## YOUR TASK
Please show every line from the entries that carries the word "agent".

## STORED DATA
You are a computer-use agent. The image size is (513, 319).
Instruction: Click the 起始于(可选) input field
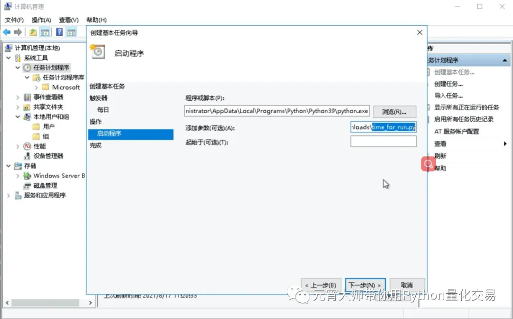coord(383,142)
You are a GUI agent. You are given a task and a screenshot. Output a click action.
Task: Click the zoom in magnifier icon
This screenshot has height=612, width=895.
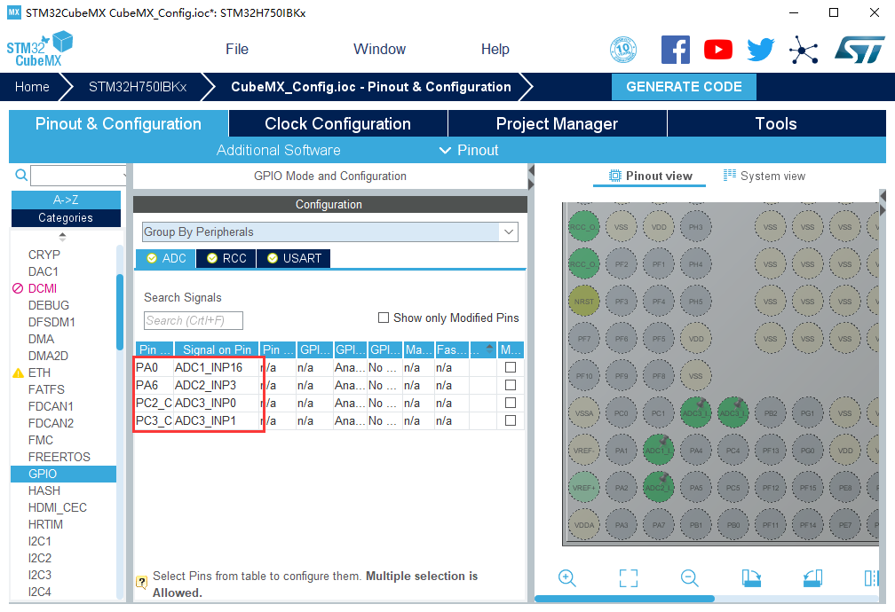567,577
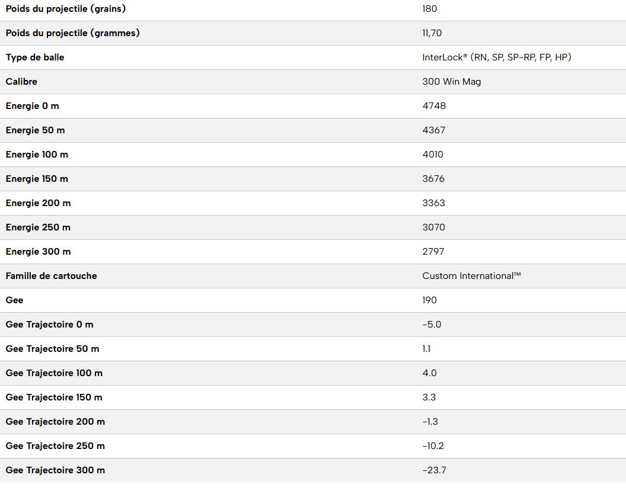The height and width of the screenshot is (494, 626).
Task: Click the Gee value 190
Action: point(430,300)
---
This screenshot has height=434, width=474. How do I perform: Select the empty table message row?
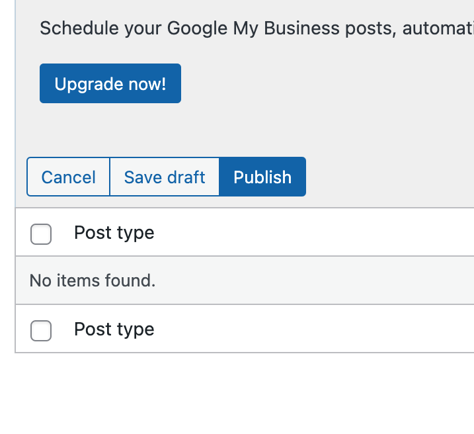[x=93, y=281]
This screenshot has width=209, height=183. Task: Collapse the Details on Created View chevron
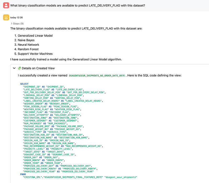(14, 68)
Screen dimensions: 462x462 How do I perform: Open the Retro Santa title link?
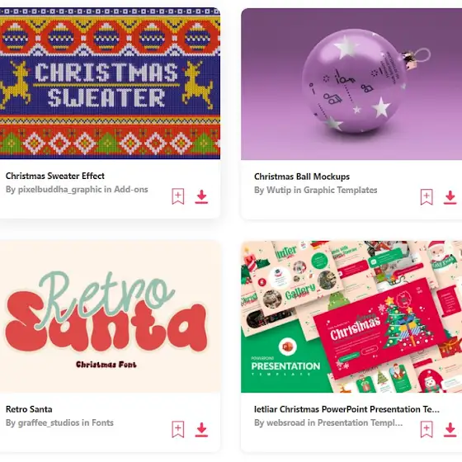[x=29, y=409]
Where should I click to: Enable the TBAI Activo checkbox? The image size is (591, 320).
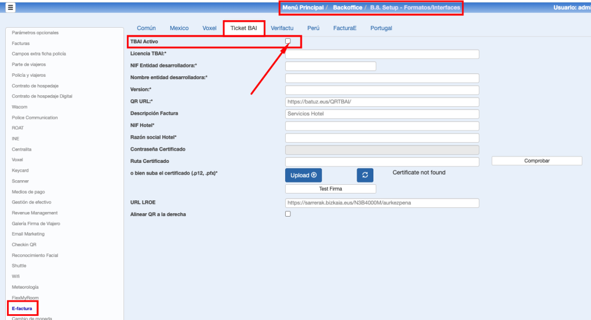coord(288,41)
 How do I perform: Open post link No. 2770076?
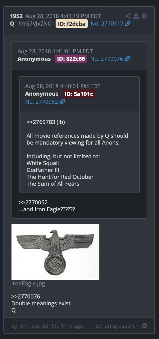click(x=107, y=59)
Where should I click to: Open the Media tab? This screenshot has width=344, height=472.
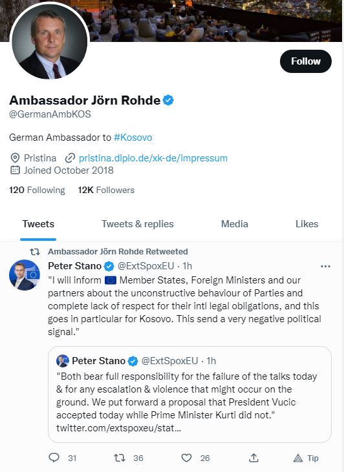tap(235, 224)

## WRITTEN SOLUTION
You are a computer-use agent. The image size is (513, 319).
You are a GUI agent. You are given a task and a screenshot. Output a click action.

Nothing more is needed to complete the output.